Thanks for your input Kemo_sabe, it's all food for thought, my fear is just that nothing is selling at the moment. Suppose I'll have a chat with the EA, they have advised against further price drops, but like everything else they say I do take it with a pinch of salt!!


----------



## Kemo_Sabe (24 Sep 2008)

rory22 said:


> Thanks for your input Kemo_sabe, it's all food for thought, my fear is just that nothing is selling at the moment. Suppose I'll have a chat with the EA, they have advised against further price drops, but like everything else they say I do take it with a pinch of salt!!


 
here's some more input: fire your EA!

(on the market for 2 years and they tell you not to reduce price )


----------



## badbrian (24 Sep 2008)

rory22 said:


> the EA, they have advised against further price drops


Can you advise as to what is the EA logic behind this?


----------



## rory22 (24 Sep 2008)

I don't really know the logic, the price has been dropped from €675 to €590 and they have advised that the property is at the correct price based on the fact that there are other similar type properties near by that are priced at €700K+. They are of the opinion that if somebody were to come in and 10% less than €590 its a lot better that 10% less than €550K or €500K!


----------



## rory22 (24 Sep 2008)

I don't understand why the thread was moved to investment!


----------



## Thomas22 (25 Sep 2008)

Your estate agent sounds like they are clueless.

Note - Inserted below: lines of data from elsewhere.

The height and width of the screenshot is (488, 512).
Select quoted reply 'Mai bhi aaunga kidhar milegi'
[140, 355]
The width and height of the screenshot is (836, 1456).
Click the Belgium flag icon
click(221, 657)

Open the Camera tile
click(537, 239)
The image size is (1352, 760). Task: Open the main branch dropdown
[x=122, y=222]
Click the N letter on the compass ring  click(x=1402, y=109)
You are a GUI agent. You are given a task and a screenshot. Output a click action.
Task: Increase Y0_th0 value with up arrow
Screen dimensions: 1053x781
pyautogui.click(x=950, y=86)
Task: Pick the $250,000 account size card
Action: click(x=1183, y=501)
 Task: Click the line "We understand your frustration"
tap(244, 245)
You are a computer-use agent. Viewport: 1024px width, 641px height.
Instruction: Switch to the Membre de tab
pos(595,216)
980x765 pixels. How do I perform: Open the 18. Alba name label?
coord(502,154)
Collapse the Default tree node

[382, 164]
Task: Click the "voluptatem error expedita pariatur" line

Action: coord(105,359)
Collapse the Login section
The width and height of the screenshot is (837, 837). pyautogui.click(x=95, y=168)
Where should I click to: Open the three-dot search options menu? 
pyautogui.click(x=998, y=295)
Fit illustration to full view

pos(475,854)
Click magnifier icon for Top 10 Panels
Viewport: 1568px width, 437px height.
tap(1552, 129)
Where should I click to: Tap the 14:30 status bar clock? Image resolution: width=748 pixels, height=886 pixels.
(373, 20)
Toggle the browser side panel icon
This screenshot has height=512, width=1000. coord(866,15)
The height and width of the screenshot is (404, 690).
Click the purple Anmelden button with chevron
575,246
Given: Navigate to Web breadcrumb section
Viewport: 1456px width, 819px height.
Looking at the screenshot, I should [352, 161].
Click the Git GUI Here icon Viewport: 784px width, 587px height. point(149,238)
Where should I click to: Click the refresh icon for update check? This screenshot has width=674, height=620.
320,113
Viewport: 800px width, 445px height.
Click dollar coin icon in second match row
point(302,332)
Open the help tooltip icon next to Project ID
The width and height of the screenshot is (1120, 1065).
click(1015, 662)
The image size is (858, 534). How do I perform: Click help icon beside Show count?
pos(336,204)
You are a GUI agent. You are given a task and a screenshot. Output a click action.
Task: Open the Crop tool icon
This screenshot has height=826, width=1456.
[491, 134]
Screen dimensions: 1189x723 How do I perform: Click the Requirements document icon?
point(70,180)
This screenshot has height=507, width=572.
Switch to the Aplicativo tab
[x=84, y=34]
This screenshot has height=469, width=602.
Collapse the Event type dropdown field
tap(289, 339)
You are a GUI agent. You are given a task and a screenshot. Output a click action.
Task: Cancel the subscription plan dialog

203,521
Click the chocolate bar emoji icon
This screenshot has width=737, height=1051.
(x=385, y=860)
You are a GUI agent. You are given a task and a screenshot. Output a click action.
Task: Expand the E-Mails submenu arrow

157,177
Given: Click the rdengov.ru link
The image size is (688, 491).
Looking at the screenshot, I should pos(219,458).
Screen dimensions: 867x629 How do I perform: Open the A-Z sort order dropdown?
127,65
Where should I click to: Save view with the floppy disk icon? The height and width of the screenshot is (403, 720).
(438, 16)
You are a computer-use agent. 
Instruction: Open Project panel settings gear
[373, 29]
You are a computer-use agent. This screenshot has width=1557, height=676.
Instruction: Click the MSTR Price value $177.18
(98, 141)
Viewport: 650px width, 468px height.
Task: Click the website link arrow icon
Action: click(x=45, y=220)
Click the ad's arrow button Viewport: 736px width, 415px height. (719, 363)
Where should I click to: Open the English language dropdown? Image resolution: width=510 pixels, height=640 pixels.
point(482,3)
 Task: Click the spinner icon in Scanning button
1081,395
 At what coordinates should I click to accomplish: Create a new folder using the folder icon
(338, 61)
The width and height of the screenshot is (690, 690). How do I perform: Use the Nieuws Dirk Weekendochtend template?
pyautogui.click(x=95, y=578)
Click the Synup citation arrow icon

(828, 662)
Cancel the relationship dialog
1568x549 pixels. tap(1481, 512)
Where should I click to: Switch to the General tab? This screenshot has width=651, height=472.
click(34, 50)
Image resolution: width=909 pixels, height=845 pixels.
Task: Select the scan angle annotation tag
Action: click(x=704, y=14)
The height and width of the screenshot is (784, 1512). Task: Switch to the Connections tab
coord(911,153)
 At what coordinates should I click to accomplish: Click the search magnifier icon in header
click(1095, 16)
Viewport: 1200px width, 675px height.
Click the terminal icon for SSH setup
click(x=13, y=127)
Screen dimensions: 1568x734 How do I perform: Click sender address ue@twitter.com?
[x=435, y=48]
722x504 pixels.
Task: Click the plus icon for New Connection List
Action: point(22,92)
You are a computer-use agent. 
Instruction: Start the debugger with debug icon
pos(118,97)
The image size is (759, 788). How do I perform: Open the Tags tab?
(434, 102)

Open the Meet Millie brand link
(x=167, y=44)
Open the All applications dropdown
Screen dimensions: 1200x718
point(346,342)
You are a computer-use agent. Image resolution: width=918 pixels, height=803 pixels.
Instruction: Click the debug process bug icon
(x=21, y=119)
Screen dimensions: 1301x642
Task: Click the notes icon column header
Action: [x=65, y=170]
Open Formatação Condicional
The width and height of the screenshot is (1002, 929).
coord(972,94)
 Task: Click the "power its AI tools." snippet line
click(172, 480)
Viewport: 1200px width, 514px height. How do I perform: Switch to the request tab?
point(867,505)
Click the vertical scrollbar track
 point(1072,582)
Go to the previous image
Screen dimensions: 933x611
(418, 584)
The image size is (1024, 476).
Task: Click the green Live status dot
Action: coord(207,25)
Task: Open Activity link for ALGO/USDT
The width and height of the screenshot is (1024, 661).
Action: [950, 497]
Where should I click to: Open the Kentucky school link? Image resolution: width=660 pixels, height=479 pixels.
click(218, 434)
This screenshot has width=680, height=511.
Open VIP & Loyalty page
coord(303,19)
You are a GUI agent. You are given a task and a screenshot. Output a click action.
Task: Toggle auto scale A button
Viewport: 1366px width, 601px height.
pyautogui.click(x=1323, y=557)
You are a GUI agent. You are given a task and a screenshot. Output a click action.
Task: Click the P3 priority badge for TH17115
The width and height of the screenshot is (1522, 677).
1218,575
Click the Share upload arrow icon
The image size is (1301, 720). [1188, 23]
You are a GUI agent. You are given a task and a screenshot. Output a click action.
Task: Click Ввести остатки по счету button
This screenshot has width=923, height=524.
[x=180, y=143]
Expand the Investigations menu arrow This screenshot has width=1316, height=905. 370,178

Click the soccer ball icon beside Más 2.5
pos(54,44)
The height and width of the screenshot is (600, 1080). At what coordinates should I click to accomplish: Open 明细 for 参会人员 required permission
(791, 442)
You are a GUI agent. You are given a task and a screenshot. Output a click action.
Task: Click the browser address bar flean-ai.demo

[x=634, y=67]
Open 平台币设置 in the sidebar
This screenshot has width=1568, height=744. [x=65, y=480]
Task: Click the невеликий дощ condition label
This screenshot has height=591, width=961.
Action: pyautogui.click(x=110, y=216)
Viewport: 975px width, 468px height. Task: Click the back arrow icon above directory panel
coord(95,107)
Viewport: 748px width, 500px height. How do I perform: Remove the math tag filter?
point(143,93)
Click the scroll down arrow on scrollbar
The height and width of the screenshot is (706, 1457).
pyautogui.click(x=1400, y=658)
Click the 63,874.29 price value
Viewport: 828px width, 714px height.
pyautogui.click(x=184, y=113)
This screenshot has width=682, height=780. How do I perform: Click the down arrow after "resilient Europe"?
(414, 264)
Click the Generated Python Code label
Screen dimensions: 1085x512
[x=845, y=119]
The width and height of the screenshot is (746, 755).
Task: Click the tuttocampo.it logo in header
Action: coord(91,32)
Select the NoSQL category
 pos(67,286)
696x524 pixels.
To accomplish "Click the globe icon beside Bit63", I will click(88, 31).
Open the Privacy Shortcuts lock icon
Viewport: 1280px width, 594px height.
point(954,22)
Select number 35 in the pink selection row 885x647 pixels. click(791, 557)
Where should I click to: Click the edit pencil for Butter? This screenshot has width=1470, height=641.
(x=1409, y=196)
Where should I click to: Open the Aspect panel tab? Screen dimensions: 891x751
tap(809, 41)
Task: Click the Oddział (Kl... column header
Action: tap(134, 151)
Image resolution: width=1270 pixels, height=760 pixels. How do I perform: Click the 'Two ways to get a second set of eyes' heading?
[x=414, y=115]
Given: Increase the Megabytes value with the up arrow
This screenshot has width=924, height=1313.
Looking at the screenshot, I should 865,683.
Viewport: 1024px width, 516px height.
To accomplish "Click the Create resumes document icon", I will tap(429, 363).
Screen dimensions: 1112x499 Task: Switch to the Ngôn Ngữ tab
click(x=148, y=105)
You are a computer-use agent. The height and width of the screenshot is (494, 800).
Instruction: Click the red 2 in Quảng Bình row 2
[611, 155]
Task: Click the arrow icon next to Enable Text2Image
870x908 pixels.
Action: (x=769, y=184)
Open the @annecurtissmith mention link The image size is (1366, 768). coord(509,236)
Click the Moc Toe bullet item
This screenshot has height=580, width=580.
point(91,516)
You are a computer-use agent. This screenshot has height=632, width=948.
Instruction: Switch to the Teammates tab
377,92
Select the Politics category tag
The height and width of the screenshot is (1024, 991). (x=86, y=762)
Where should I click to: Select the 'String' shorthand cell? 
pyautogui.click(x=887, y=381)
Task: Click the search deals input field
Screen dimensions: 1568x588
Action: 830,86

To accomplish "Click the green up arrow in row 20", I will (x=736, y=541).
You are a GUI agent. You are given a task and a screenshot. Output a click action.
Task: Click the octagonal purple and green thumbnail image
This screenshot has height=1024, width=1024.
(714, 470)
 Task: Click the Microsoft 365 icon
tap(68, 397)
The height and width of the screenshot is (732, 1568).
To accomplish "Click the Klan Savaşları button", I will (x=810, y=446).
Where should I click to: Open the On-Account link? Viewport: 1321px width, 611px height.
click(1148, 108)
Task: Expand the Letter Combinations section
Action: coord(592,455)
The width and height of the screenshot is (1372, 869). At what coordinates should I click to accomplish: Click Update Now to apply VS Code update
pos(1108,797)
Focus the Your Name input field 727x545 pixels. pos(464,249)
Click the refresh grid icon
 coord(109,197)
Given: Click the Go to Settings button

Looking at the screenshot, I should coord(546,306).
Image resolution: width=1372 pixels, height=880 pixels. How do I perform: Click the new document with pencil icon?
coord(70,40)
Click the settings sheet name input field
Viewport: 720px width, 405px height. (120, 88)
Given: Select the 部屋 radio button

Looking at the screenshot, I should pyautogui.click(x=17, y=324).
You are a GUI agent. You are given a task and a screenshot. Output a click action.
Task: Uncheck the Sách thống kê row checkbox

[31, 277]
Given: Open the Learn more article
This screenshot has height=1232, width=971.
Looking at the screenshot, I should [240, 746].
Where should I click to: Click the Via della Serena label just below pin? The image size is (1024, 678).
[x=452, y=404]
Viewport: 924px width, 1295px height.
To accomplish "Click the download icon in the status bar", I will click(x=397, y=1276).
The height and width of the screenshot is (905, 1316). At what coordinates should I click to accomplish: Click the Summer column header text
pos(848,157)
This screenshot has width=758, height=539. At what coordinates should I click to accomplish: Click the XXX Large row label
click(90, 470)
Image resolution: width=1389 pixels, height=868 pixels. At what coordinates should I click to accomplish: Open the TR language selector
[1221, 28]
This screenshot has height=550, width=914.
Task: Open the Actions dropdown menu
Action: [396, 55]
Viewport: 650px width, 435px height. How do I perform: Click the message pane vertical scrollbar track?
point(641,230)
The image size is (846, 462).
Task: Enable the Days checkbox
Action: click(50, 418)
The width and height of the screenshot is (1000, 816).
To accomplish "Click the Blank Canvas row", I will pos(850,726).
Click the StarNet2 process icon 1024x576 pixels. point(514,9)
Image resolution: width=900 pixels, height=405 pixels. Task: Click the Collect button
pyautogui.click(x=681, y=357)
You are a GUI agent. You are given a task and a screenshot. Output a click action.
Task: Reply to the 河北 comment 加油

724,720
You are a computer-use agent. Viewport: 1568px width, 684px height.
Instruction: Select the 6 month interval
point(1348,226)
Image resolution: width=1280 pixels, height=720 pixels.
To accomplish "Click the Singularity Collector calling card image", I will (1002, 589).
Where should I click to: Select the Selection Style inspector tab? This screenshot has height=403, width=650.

You have dropped the price from €675k to €590k around 13%. That doesn't sound like nearly enough to me.

The main reason houses don't sell is that they are priced too high. If your property has been on the market for over 2 years I would guess that it is priced to high.


----------



## Bronte (25 Sep 2008)

I really cannot understand why with only a 50% mortgage you would not drop your asking price to sell.  Where did you get your 675K and 590K value from and when and at what price did you purchase the property.  Your 370 value per unit of the divided house is based on similar properties in the estate.  Are they asking 370K and more importantly are they selling for 370K?  What if they drop 100K where would you be then?  Your strategy is high risk in my opinion.


----------



## ClubMan (25 Sep 2008)

rory22 said:


> I don't understand why the thread was moved to investment!





jaybird said:


> Because it is not their PPR, thereby making it an investment property?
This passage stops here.